En 1997, Anthony Moore reformait Slapp Happy avec Peter Blegvad et Dagmar Krause après une longue absence. Les trois artistes étaient restés proches, Krause et Moore ayant un enfant ensemble et Blegvad étant un ami de toujours. Bien que l'album ait été une grande réussite, saluée par la critique, la machine promotionnelle n'était pas au rendez-vous et la parution a malheureusement été confidentielle. Hautement déçus, les compères ont préféré retourner à leur carrière solo respective. Pourraient-ils néanmoins pondre une nouvelle perle pop un de ces jours? «On est encore en contact, alors se retrouver maintenant, même si ça fait un certain temps, ça pourrait arriver demain. On rit des mêmes choses, alors on pourrait très bien se retrouver à rire ensemble en studio de nouveau!»

Professeur Moore

Depuis 1996, Anthony Moore est professeur à l'Académie des Arts et Médias de Cologne.
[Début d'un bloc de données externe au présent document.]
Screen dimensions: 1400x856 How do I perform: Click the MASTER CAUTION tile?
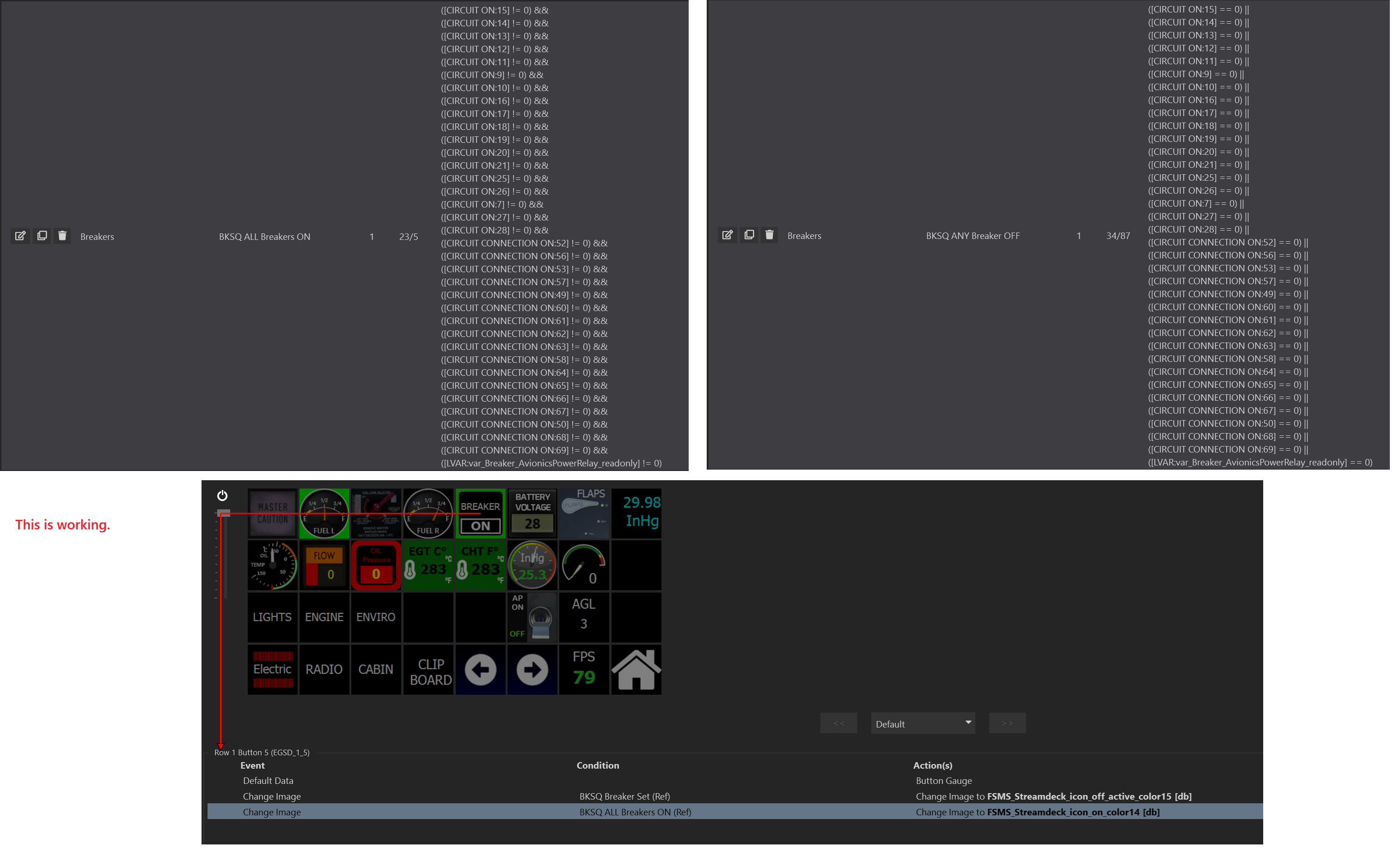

S'il a pu être vu comme trop sérieux ou trop intellectuel pour le milieu pop, à l'époque de Slapp Happy, le milieu universitaire, lui, ne l'a pas snobé et il a ainsi pu aisément s'y faire une place. Entre deux charges de cours, Moore continue d'être actif sur le plan créatif. Avec Peter Blegvad, il a donné quelques concerts sous le nom Two Half Cat; il a collaboré avec ARP, dans une veine minimaliste, en plus de répondre à diverses commandes de la radio allemande WDR.